_Exercise directions_
Copy out the lines of the entries below verbatim, from the line with "Given: Tap the 入札する bid button" up to and including the line with "coord(337,1322)".

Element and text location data
--------------------------------

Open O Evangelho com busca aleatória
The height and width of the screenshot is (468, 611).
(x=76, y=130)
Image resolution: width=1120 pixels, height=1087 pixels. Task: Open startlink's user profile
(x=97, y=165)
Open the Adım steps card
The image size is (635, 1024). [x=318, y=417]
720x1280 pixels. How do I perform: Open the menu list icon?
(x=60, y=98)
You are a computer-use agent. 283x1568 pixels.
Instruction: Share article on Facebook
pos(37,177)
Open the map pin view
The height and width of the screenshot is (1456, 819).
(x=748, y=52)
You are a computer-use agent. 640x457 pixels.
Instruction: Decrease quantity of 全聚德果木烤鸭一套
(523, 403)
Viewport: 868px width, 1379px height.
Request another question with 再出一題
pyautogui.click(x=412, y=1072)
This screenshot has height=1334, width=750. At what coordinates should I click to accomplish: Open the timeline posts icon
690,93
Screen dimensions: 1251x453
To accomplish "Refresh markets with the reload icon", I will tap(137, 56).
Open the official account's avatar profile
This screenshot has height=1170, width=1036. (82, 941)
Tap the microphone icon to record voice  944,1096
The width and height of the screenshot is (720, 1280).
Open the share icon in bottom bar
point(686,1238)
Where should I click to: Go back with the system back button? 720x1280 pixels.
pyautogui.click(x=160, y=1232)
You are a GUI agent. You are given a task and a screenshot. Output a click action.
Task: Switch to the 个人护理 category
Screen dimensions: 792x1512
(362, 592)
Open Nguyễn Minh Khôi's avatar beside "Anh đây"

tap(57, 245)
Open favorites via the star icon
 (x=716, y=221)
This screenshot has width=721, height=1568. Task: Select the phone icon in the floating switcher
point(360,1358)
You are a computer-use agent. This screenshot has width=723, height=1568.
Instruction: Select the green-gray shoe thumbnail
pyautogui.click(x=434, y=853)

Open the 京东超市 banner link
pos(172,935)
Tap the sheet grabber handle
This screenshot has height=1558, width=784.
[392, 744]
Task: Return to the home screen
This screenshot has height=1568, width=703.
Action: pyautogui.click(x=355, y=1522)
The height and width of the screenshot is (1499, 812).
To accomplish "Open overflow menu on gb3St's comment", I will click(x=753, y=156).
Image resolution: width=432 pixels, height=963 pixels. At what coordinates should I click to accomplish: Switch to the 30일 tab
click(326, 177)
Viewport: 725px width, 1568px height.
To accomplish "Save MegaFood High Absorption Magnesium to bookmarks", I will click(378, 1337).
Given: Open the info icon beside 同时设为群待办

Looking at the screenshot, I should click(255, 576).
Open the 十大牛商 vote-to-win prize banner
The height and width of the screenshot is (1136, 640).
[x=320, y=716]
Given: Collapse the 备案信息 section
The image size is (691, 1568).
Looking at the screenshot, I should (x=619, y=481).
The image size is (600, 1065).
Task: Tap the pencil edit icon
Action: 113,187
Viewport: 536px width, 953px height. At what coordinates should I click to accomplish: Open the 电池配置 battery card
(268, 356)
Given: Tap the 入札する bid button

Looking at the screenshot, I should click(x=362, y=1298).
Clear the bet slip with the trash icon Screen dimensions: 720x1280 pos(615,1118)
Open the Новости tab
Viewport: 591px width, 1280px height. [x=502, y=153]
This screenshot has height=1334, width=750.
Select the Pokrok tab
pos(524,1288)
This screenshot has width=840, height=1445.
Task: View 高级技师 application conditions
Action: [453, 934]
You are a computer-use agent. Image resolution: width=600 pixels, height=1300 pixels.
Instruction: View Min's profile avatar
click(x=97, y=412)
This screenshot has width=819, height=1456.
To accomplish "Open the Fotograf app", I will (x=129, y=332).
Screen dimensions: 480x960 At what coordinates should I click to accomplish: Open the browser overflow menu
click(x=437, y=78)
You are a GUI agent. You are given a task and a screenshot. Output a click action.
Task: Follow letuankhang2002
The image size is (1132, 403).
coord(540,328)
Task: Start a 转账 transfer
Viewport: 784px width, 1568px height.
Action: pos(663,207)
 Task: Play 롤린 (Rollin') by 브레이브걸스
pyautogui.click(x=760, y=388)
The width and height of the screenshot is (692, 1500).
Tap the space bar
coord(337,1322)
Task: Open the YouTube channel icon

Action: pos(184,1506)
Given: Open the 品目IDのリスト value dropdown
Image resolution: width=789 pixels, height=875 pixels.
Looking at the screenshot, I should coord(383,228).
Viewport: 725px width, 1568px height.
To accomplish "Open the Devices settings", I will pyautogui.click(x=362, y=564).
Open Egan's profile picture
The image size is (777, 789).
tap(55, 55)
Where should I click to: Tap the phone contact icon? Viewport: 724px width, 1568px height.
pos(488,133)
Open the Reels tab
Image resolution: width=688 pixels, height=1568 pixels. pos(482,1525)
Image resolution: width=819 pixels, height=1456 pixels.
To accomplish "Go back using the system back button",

--------------------------------

_Task response_
Given: Tap the 入札する bid button

Looking at the screenshot, I should click(x=362, y=1298).
Clear the bet slip with the trash icon Screen dimensions: 720x1280 pos(615,1118)
Open the Новости tab
Viewport: 591px width, 1280px height. [x=502, y=153]
This screenshot has height=1334, width=750.
Select the Pokrok tab
pos(524,1288)
This screenshot has width=840, height=1445.
Task: View 高级技师 application conditions
Action: [453, 934]
You are a computer-use agent. Image resolution: width=600 pixels, height=1300 pixels.
Instruction: View Min's profile avatar
click(x=97, y=412)
This screenshot has width=819, height=1456.
To accomplish "Open the Fotograf app", I will (x=129, y=332).
Screen dimensions: 480x960 At what coordinates should I click to accomplish: Open the browser overflow menu
click(x=437, y=78)
You are a GUI agent. You are given a task and a screenshot. Output a click action.
Task: Follow letuankhang2002
The image size is (1132, 403).
coord(540,328)
Task: Start a 转账 transfer
Viewport: 784px width, 1568px height.
Action: pos(663,207)
 Task: Play 롤린 (Rollin') by 브레이브걸스
pyautogui.click(x=760, y=388)
The width and height of the screenshot is (692, 1500).
Tap the space bar
coord(337,1322)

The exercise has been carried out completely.